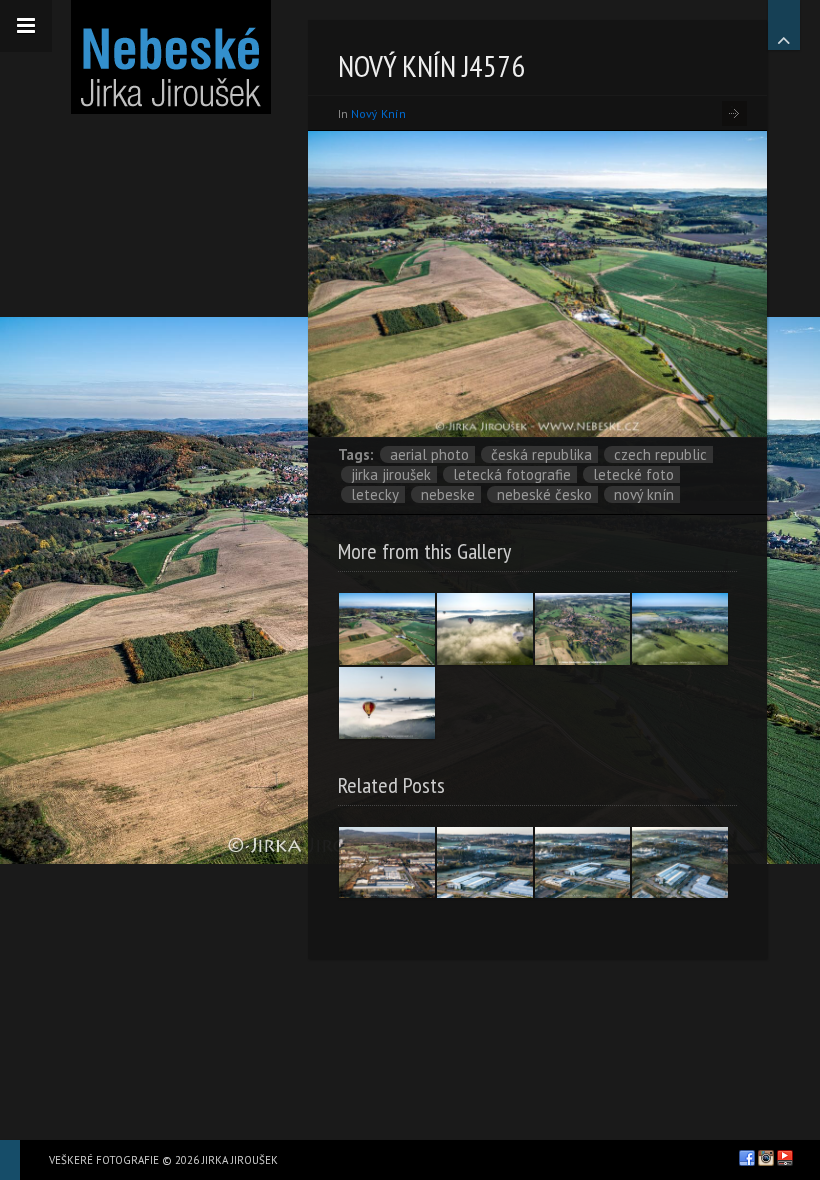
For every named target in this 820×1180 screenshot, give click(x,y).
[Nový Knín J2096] (583, 629)
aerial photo (429, 454)
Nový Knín (644, 494)
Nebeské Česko (544, 494)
□ □ □ □ □
▶ _DESCRIPTION OF THE TASK_: Could you restate every record above word for word, dropping the pictures?

▶ _ANSWER TO THIS EXERCISE_:
For every named target in this 820×1180 screenshot, give click(x,y).
[Nový Knín J2096] (583, 629)
aerial photo (429, 454)
Nový Knín (644, 494)
Nebeské Česko (544, 494)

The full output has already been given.